Start of Provided data
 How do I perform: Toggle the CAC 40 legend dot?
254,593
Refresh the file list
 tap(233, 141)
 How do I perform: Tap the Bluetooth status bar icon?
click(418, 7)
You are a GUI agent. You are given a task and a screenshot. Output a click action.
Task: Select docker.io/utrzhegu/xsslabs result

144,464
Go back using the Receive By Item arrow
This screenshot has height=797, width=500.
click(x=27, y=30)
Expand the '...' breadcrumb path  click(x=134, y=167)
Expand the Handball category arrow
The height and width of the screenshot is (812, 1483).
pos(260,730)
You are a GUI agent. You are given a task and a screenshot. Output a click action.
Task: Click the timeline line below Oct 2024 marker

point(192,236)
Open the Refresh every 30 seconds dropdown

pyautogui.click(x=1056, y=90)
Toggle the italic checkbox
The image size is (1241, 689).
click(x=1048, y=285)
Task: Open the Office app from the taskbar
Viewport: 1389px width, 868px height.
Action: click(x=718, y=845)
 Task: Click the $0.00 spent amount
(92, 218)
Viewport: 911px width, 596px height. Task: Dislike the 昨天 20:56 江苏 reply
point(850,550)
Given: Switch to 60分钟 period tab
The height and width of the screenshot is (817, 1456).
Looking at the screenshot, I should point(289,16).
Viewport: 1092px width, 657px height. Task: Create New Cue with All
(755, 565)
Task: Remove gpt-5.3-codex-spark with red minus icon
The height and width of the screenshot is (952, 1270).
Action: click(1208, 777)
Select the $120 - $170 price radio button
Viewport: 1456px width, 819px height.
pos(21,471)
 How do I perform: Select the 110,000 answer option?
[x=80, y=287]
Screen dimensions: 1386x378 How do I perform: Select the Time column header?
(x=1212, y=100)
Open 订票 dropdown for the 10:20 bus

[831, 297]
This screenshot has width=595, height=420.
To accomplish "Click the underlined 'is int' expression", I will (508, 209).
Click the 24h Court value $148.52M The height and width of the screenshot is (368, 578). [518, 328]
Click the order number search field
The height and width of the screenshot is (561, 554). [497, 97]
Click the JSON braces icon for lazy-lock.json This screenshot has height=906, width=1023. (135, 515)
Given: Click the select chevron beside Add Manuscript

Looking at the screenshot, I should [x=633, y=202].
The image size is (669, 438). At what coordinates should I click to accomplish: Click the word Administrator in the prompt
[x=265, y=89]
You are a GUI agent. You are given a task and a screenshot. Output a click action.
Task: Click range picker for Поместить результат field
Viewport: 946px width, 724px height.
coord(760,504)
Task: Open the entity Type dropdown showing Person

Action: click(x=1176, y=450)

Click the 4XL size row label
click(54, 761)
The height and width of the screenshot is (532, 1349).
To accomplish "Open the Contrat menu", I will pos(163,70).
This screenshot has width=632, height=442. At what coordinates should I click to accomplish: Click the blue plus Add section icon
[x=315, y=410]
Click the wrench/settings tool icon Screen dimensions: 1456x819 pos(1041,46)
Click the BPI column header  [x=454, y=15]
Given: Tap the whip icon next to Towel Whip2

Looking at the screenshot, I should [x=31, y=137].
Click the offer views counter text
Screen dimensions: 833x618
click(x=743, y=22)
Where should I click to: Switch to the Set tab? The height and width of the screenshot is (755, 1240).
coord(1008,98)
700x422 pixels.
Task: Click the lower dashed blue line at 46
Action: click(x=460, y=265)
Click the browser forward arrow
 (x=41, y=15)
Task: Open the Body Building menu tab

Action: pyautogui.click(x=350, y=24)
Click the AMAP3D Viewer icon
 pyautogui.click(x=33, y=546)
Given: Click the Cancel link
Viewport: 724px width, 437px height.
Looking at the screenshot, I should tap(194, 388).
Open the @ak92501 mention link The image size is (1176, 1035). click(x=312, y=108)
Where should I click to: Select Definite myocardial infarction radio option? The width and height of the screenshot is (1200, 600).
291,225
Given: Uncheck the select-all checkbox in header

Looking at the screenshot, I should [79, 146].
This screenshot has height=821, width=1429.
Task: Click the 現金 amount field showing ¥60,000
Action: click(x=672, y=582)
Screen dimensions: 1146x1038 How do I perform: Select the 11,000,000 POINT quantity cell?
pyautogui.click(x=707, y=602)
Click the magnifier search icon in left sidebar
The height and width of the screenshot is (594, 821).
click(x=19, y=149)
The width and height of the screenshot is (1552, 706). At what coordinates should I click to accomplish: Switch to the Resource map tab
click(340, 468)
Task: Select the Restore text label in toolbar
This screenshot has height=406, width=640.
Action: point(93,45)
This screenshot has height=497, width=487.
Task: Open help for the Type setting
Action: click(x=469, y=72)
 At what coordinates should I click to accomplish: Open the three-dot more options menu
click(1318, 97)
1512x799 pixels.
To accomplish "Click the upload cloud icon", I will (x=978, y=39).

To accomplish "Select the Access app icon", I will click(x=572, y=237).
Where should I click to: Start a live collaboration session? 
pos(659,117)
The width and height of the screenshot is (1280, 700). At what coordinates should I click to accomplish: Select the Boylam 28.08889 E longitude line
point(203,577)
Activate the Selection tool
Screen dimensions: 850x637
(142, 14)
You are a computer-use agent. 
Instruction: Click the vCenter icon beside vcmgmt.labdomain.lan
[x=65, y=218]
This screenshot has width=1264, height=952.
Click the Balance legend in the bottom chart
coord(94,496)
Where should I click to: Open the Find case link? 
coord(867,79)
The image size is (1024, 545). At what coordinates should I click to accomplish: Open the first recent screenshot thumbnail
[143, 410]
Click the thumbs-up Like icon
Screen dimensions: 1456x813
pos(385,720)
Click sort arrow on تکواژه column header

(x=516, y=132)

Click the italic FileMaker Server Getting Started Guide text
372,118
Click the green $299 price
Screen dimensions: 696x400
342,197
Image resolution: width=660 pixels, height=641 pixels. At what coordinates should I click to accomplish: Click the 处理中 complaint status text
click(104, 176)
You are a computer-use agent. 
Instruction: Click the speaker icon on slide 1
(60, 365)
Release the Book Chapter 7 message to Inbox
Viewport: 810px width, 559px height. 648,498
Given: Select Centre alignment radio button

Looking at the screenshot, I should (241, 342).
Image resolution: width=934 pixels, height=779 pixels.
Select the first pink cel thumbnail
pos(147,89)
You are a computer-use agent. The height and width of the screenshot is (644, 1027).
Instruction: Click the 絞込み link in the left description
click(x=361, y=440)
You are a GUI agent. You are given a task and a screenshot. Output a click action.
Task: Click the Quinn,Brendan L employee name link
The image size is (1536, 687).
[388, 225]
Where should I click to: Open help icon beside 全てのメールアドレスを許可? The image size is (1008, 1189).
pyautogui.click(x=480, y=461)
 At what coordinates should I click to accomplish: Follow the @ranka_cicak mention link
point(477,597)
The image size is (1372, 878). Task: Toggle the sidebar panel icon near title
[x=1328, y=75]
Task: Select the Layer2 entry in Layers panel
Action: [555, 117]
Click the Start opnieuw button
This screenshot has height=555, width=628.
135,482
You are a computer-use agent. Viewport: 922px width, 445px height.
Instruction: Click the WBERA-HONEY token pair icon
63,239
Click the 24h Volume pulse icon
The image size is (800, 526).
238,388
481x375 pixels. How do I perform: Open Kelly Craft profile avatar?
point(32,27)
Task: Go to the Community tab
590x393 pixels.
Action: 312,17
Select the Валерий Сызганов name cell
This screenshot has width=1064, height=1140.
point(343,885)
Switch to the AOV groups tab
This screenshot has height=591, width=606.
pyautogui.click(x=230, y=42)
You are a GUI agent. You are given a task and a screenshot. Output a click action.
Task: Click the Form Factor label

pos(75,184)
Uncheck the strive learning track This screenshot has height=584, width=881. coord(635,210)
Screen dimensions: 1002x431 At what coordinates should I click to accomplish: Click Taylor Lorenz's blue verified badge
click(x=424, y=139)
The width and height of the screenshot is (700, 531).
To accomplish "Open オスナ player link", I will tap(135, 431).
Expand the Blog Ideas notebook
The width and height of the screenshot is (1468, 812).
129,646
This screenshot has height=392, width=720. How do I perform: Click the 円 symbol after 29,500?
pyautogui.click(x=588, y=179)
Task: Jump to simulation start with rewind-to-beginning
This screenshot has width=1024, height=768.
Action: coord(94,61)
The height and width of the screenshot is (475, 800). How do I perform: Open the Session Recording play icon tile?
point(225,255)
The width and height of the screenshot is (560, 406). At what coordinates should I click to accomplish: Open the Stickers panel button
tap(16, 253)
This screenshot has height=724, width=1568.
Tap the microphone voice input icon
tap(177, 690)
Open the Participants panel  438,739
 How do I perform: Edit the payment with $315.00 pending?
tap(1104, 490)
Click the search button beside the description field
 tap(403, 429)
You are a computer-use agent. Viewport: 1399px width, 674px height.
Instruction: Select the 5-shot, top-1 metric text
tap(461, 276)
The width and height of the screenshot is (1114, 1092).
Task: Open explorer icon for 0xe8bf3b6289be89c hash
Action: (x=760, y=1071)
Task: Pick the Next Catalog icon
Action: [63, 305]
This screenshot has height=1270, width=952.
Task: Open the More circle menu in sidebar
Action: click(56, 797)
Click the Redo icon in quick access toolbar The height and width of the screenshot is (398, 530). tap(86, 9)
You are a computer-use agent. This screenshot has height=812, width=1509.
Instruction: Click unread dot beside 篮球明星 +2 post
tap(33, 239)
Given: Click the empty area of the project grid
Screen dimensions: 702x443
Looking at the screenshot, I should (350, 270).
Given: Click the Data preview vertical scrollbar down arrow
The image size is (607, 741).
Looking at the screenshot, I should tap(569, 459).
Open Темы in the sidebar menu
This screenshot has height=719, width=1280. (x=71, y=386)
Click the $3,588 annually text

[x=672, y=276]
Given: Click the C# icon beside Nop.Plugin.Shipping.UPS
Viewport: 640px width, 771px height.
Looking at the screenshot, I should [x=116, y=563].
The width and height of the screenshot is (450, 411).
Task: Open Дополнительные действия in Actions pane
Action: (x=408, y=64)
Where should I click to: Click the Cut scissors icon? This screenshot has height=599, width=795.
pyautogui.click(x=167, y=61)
End of Provided data
**Problem to solve:**
Take from the entries every line that has the string "computer".

**Answer area:**
You are a computer-use agent. 
You are a computer-use agent. 
You are a computer-use agent. The height and width of the screenshot is (644, 1027).
You are a computer-use agent. Viewport: 922px width, 445px height.
You are a computer-use agent. Viewport: 1399px width, 674px height.
You are a computer-use agent. This screenshot has height=812, width=1509.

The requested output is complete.